Last month, a “WARNING ABOUT 5-HYDROXYTRYPTOPHAN” was mailed to many members of the life extension/nutritional supplementation community. This “Warning” alleges that little, if any, benefit is to be gained through use of 5 -Hydroxytryptophan (5-HTP), and that anyone using it is actually risking death!

What are the claims made against 5-HTP in this “Warning”, and what can be said about the relevance and truth of these allegations?

The “Warning” claims that 5-HTP should be used (if at all) only with a peripheral decarboxylase inhibitor (PDI). Yet large numbers of studies reviewed by Zmilacher et al (1) found 5-HTP more effective without PDI’s than with them and with fewer and less serious side effects. Zmilacher’s own study of 5-HTP both with and without a PDI reported in the same article found notably more, and more serious, side effects from 5-HTP when combined with a PDI. Thus, the relevant scientific literature simply does not support the claim that 5-HTP is neither safe nor effective without a PDI.

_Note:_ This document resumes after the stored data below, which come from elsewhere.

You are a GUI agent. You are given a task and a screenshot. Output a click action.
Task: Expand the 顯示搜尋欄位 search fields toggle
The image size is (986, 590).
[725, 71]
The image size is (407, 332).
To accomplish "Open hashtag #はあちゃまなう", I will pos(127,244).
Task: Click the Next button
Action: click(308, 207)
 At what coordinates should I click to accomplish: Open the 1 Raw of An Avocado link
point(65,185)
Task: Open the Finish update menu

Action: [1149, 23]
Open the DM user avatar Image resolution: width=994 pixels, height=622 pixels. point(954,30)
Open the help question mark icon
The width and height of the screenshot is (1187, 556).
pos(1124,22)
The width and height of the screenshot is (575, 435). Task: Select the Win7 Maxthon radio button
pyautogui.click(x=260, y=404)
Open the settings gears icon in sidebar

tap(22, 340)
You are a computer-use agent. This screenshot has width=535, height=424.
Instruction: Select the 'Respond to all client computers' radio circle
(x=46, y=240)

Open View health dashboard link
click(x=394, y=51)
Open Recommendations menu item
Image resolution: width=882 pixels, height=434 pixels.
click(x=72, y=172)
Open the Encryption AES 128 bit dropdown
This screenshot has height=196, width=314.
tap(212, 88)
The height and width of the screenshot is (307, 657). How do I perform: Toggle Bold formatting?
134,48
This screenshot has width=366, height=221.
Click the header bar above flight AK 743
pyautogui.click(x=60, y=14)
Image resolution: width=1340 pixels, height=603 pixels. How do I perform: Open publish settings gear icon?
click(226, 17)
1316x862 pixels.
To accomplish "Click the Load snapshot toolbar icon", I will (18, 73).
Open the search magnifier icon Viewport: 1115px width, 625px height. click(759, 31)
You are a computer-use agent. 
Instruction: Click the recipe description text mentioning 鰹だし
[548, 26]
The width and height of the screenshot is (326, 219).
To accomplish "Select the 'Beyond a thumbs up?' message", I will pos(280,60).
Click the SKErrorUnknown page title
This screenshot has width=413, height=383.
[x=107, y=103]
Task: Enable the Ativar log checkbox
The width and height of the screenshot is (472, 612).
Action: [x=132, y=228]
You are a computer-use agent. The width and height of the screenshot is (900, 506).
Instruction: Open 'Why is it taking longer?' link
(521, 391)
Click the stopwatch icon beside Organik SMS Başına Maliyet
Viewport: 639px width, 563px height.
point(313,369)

The “Warning” claims that without a PDI most or all of the 5-HTP will be converted to serotonin in the bloodstream outside the brain; and since serotonin does not cross the blood-brain barrier, this would nullify any hoped-for brain benefit from 5-HTP. Yet successful studies (only some of many published) using 5-HTP without a PDI (1,2,4,6,11) clearly refute this contention. Furthermore, studies infusing tryptophan or 5-HTP directly into the bloodstream of human subjects have been performed, and these studies have not found any increase in blood serotonin caused by increased blood 5-HTP. Thus, one report states: “Six healthy male subjects received … 5-hydroxy-L-tryptophan (5-HTP) … on two occasions in a randomized cross-over study. There were marked increases in urinary 5-HTP and 5-HT [serotonin] excretion after infusion of [5-HTP] … . This occurred without significant changes in blood 5-HT [serotonin] levels measured in platelet-rich plasma.” (23) Another report using intravenous tryptophan infusion stated: ” … 5-hydroxy-Trp [5-HTP] rose rapidly and massively after Trp[tryptophan] infusions, at the 5 g dose more than … 20-fold[!] … and declined rapidly to about 5-fold baseline levels within 2 hours. Whole blood serotonin levels were almost unaffected by the Trp [tryptophan] infusions [in spite of the massive conversion of the tryptophan to 5-HTP in the blood].” (24) Thus, both clinical studies and blood serotonin measurements in response to dramatically increased blood 5-HTP levels fail to support the “Warning” claims that 5-HTP without PDI will only elevate blood serotonin and not brain serotonin levels.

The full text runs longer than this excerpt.